* _Task data_

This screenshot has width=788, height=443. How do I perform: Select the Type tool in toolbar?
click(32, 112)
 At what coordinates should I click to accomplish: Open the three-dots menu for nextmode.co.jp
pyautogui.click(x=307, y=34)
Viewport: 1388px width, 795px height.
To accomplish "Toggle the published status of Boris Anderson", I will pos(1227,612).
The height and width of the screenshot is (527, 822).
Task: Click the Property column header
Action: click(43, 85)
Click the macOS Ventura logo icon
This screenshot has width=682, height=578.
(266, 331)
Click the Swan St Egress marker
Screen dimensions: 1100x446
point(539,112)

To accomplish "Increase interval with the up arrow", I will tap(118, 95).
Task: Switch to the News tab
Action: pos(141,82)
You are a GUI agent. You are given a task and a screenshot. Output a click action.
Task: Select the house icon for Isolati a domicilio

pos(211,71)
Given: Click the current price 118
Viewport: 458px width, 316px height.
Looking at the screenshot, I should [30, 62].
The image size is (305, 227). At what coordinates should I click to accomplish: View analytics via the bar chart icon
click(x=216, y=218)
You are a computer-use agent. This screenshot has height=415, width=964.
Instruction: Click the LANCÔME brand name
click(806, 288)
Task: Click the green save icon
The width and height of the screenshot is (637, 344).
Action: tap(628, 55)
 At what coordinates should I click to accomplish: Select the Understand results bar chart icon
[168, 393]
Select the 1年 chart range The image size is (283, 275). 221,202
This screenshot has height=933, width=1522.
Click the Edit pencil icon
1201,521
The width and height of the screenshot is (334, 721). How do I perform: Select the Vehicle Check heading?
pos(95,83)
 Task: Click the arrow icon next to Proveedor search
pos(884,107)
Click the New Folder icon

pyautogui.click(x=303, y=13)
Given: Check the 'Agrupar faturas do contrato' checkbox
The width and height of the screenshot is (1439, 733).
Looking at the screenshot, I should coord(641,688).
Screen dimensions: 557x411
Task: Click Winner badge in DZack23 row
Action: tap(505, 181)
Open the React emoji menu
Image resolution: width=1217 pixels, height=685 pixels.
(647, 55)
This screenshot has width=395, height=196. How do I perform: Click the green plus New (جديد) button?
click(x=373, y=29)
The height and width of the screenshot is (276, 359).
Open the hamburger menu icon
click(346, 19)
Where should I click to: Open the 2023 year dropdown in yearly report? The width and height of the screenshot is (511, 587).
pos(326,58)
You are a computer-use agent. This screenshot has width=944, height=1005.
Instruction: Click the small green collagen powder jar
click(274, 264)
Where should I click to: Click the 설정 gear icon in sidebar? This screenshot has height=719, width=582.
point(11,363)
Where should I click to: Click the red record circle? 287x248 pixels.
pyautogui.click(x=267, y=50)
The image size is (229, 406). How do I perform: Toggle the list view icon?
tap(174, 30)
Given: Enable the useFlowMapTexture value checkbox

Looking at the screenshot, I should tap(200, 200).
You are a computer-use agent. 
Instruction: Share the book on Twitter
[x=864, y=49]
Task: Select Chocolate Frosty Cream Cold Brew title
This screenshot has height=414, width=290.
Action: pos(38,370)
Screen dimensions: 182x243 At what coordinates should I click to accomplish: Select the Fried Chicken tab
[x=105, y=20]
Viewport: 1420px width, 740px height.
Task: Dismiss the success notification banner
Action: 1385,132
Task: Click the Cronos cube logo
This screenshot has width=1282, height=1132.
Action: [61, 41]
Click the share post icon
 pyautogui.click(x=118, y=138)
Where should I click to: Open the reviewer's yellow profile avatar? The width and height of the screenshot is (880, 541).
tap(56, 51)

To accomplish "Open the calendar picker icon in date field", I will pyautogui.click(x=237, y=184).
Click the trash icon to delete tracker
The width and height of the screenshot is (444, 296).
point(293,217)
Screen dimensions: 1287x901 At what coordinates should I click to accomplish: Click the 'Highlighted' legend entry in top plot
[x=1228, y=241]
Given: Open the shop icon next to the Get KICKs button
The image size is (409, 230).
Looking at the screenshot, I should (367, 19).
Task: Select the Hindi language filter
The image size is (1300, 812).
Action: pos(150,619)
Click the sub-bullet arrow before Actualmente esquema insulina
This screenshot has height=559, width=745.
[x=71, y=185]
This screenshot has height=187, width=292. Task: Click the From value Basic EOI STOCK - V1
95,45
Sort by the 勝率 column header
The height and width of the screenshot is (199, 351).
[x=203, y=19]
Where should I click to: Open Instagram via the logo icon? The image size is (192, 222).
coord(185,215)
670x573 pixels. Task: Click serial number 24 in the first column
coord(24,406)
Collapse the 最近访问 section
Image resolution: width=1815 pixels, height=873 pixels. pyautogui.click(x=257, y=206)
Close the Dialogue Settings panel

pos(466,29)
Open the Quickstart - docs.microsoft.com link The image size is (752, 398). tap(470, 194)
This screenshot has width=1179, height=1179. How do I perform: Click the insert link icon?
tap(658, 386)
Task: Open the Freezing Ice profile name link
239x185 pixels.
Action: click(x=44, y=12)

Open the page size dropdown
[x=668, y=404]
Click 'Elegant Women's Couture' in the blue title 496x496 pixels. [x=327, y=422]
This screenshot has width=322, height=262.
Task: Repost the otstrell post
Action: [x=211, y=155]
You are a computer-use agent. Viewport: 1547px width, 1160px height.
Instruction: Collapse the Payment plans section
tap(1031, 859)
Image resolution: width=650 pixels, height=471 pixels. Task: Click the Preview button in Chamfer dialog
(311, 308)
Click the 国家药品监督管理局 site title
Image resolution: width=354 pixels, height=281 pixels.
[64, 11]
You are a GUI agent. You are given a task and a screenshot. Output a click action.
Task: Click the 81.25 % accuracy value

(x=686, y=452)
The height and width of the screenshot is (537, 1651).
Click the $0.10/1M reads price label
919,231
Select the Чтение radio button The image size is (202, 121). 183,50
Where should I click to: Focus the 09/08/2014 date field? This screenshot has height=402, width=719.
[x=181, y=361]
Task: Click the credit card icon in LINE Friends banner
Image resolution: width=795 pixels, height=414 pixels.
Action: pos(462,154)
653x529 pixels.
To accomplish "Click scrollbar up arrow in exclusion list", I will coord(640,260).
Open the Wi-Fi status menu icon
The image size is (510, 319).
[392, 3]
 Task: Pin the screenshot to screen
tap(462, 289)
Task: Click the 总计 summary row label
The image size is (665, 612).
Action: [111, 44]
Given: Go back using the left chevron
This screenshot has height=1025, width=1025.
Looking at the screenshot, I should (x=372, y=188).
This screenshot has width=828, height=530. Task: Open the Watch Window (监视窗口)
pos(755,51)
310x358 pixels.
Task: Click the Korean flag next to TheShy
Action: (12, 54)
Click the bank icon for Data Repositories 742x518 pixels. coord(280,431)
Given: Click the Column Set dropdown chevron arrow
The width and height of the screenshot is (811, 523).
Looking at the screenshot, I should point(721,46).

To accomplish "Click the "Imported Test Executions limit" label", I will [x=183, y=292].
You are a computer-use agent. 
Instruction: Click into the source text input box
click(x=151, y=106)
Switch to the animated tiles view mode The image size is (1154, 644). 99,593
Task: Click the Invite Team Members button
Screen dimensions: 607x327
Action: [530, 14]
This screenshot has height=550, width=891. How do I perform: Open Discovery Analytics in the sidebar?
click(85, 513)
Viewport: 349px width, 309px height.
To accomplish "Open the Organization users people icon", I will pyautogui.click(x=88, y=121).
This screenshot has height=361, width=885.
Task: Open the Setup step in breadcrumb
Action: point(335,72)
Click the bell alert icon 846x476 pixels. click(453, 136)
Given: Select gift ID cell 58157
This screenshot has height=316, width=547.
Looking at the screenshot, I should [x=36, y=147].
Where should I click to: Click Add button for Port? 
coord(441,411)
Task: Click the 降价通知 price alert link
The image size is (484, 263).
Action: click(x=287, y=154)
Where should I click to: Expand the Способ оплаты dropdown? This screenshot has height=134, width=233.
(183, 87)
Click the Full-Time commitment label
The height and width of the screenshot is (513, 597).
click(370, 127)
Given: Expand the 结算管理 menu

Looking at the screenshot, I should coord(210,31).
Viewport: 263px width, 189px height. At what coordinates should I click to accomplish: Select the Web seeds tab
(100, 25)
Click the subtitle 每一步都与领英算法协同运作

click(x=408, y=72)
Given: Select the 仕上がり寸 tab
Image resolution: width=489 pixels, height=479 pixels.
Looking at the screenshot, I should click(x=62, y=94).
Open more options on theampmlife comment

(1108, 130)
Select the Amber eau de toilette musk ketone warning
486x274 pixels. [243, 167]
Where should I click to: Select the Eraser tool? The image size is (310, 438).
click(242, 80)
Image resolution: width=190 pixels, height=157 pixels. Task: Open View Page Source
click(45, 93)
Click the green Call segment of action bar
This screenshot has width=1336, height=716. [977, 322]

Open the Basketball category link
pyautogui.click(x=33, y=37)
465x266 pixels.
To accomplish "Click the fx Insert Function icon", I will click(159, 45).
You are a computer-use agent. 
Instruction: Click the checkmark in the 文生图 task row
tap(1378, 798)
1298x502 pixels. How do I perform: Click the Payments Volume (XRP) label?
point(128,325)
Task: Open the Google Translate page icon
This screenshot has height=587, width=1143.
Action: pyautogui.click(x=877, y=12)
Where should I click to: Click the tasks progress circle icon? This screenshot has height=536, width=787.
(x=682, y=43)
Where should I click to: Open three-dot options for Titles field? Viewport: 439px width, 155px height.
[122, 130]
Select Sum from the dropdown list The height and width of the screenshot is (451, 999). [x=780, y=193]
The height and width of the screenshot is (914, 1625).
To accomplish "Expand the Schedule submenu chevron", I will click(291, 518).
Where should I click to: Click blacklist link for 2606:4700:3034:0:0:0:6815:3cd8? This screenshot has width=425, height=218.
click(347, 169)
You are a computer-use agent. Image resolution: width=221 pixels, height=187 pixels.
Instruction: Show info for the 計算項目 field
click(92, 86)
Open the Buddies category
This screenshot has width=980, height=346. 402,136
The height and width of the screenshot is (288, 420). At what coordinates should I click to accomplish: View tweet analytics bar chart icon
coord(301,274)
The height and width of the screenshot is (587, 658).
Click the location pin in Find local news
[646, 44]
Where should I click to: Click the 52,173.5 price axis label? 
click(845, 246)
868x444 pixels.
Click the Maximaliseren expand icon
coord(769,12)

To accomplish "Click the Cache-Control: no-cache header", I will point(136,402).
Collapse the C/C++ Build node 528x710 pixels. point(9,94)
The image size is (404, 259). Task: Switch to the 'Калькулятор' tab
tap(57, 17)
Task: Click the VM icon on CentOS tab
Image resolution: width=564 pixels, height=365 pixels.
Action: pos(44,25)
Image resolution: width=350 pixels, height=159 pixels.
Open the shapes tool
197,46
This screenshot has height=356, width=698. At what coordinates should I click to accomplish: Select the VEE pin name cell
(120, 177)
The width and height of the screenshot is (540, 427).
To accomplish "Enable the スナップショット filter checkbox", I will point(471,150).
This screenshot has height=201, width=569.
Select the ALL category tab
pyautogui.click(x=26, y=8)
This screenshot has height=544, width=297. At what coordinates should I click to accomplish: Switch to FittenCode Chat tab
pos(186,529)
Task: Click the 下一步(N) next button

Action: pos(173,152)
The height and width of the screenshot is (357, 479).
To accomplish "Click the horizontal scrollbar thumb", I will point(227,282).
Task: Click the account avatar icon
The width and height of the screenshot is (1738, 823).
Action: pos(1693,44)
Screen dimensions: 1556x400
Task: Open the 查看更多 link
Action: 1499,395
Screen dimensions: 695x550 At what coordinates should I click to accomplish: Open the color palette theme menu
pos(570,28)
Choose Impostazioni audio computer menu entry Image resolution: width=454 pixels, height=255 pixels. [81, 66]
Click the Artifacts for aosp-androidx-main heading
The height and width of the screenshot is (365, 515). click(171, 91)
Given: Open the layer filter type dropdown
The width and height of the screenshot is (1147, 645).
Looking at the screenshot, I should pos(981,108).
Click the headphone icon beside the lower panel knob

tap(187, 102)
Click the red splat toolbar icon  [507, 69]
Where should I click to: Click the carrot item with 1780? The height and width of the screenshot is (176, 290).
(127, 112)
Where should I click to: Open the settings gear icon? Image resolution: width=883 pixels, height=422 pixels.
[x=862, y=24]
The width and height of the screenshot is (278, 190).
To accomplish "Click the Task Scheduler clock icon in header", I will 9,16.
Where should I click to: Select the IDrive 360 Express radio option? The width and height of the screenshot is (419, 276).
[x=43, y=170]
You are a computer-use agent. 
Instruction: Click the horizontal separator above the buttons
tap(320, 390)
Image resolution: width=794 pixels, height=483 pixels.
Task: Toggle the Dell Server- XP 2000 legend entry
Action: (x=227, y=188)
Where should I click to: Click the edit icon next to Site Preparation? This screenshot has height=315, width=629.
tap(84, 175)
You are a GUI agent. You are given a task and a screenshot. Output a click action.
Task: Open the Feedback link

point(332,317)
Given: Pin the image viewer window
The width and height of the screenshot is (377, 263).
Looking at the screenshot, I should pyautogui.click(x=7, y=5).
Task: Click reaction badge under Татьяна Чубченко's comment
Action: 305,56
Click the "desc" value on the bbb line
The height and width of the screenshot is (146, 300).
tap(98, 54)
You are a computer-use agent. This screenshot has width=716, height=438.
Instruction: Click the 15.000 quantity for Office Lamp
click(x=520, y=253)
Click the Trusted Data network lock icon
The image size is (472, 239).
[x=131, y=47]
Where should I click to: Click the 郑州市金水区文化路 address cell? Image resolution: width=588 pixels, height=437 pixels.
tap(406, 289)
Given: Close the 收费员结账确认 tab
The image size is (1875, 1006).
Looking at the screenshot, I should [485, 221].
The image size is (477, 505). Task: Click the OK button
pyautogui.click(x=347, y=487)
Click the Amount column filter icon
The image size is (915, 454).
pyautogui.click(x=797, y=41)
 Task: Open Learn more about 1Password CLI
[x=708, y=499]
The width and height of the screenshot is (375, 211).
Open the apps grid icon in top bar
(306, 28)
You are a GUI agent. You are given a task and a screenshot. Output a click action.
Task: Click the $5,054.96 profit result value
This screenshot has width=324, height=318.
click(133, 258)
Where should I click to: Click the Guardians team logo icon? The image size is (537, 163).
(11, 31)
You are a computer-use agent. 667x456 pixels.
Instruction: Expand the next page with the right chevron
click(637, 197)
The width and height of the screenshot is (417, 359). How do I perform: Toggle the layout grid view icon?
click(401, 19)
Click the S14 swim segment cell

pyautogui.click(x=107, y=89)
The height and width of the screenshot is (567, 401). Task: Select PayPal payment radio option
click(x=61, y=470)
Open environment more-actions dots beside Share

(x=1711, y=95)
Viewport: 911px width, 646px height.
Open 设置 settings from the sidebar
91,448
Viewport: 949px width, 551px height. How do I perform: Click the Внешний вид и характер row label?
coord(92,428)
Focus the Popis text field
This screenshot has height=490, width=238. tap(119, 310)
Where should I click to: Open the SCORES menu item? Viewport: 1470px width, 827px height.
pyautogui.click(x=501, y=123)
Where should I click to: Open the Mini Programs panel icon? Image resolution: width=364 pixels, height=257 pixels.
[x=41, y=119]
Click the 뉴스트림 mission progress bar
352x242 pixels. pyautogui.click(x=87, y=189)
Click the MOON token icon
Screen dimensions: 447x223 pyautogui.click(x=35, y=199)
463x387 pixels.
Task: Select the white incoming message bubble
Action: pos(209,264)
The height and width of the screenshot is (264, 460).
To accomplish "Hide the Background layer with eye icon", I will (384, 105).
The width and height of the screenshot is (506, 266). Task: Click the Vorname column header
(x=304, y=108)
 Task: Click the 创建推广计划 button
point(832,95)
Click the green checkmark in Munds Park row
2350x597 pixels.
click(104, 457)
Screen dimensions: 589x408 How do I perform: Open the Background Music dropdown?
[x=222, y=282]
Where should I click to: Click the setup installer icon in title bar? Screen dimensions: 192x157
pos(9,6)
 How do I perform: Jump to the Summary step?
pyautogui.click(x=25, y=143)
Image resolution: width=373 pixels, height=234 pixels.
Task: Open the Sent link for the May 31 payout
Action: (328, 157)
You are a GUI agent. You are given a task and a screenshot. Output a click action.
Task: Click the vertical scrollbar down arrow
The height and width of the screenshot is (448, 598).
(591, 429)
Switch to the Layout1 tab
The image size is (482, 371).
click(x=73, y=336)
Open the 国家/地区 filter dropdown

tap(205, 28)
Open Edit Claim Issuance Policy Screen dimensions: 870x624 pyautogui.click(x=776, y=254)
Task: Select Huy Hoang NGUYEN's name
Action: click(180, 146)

* _Activity_
Within the material above, output exactly the lines from the one with "Given: Select gift ID cell 58157" through the one with "The height and width of the screenshot is (914, 1625).", end lines included, and nothing besides.

* _Written answer_
Given: Select gift ID cell 58157
This screenshot has height=316, width=547.
Looking at the screenshot, I should [x=36, y=147].
Where should I click to: Click Add button for Port? 
coord(441,411)
Task: Click the 降价通知 price alert link
The image size is (484, 263).
Action: click(x=287, y=154)
Where should I click to: Expand the Способ оплаты dropdown? This screenshot has height=134, width=233.
(183, 87)
Click the Full-Time commitment label
The height and width of the screenshot is (513, 597).
click(370, 127)
Given: Expand the 结算管理 menu

Looking at the screenshot, I should coord(210,31).
Viewport: 263px width, 189px height. At what coordinates should I click to accomplish: Select the Web seeds tab
(100, 25)
Click the subtitle 每一步都与领英算法协同运作

click(x=408, y=72)
Given: Select the 仕上がり寸 tab
Image resolution: width=489 pixels, height=479 pixels.
Looking at the screenshot, I should click(x=62, y=94).
Open more options on theampmlife comment

(1108, 130)
Select the Amber eau de toilette musk ketone warning
486x274 pixels. [243, 167]
Where should I click to: Select the Eraser tool? The image size is (310, 438).
click(242, 80)
Image resolution: width=190 pixels, height=157 pixels. Task: Open View Page Source
click(45, 93)
Click the green Call segment of action bar
This screenshot has width=1336, height=716. [977, 322]

Open the Basketball category link
pyautogui.click(x=33, y=37)
465x266 pixels.
To accomplish "Click the fx Insert Function icon", I will click(159, 45).
You are a computer-use agent. 
Instruction: Click the checkmark in the 文生图 task row
tap(1378, 798)
1298x502 pixels. How do I perform: Click the Payments Volume (XRP) label?
point(128,325)
Task: Open the Google Translate page icon
This screenshot has height=587, width=1143.
Action: pyautogui.click(x=877, y=12)
Where should I click to: Click the tasks progress circle icon? This screenshot has height=536, width=787.
(x=682, y=43)
Where should I click to: Open three-dot options for Titles field? Viewport: 439px width, 155px height.
[122, 130]
Select Sum from the dropdown list The height and width of the screenshot is (451, 999). [x=780, y=193]
The height and width of the screenshot is (914, 1625).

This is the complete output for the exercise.